Time Magazine had a similar story a couple of years ago.


#5

The increase is still happening due to migration from the north, (as the graphs show, immigration of Hispanics.

One local Catholic Church here is considered a megachurch. It has over 2000 families.


#6

Here in Tennessee I’ve seen quite a few signs that lead me to believe the Faith is growing quite a bit.

Take me, for instance. I’m a statistic now! :smiley:


#7

Catholicism is growing in the American South principally because of 2 factors.

  1. The influx of immigrants, legal and otherwise, from Latin America.

  2. The decline of many cities and towns in the industrial heartland of America, and the subsequent move of tens of thousands of Americans from Ohio, Pennsylvania, Michigan to the growing states in the southland. Pittsburgh, a majority Catholic city for example, fell from a population of 700,000 in 1950 to less than half of that in the current day.


#8

^ You just had to ruin it for everyone here, didn’t you … :frowning:

:thumbsup:


#9

Cleveland has seen a similar population decline.


#10

The Bible study that I attend at my parish is put together by the Diocese of Little Rock (they publish the study guides and the tapes that discuss the Bible).


#11

They are bulging at the seams here in Northern GA. My parish has over 3600 registered families, only about 1/5 are Hispanic. Most are relocated Yankee’s and converts. The Archdiocese is opening new Korean and Vietnamese missions all over town as well.

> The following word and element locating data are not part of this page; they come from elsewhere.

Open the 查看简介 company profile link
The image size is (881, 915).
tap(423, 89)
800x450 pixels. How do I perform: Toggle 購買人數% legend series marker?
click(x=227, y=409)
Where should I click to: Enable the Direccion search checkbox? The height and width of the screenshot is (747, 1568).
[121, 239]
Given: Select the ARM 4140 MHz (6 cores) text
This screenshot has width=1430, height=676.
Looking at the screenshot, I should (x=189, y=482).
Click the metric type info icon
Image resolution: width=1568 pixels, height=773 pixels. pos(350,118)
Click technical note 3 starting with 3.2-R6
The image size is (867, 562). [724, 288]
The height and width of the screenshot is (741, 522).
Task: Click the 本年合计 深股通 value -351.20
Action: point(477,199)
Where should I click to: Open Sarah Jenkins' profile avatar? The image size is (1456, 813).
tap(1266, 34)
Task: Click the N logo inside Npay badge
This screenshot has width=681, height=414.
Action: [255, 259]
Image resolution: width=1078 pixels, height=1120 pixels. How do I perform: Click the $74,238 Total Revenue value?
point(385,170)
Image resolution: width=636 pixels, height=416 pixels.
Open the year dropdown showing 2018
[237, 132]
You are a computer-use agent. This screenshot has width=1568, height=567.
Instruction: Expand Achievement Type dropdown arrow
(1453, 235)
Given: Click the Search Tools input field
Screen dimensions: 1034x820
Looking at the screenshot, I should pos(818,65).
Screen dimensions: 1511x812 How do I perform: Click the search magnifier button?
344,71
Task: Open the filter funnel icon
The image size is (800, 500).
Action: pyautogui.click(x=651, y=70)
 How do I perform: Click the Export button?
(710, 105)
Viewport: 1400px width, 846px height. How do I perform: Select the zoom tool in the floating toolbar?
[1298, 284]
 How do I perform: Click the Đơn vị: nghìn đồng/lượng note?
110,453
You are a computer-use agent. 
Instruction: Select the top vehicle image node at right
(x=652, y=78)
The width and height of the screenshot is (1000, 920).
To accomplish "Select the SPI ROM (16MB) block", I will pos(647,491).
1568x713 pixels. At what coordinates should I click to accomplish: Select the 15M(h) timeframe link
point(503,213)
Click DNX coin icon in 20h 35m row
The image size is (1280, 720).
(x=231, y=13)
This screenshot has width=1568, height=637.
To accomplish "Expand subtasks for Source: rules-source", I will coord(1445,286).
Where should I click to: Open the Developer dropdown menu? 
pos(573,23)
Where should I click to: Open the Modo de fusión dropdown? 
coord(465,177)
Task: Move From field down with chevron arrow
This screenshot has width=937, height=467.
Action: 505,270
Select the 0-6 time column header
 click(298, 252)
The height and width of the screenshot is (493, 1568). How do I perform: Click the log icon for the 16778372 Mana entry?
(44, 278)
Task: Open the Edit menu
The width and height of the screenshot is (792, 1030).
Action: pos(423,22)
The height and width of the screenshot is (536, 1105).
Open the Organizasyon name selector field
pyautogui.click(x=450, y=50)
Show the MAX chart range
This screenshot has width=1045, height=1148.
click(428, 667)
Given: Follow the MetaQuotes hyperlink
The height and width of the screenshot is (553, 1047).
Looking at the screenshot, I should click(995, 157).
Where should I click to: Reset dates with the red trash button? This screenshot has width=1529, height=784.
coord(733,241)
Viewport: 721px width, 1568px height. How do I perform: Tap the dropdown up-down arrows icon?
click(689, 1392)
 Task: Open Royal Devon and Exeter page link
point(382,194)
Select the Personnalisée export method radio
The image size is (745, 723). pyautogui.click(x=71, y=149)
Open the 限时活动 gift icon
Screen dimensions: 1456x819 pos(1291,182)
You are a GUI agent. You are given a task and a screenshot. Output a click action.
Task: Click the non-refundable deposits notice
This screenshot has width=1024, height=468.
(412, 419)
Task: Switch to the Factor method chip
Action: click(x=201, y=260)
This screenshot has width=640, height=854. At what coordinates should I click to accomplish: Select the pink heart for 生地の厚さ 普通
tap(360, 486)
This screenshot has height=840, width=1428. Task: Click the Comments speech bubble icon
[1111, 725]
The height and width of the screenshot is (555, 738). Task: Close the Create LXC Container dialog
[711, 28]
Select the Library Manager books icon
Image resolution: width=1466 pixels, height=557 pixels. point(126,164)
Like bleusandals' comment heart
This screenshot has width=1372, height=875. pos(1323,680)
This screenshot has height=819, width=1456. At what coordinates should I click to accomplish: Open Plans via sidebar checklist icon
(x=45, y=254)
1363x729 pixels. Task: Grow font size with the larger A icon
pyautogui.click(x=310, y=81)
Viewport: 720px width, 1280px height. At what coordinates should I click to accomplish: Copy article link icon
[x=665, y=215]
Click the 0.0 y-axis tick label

That’s the good news, the bad news is we have a huge deficit of priests. If it weren’t for the permanent Deacons we would be in a crisis situation right now.


#12

Oh, so MUCH more than a mere statistic! You go, Truthinator!


#13

They sure are, Randy. My family and I added to the Catholic population here by 8 when we moved from California. Our parish in Charlotte has over 22,000 members.


#14

The parish I go to is having to build a whole new church because we are growing…even thought they just built a brand new one less than a decade ago. All these Northerners are going to work in Charlotte, but it costs too much to live in Mecklenburg County, so they are living in the border counties of SC and adding to our Catholic population (and driving up the prices for us natives, but that is a whole other topic:D ). Them and all of the Latinos. It is pretty cool and I feel a little more comfortable knowing my town has more people like me living in it than when I was growing up.


#15

Little Rock does that? Wow, I live here and I didnt know that. Nice…

I would definitely have to say that people in the South are at the least becoming more receptive to the Catholic Church.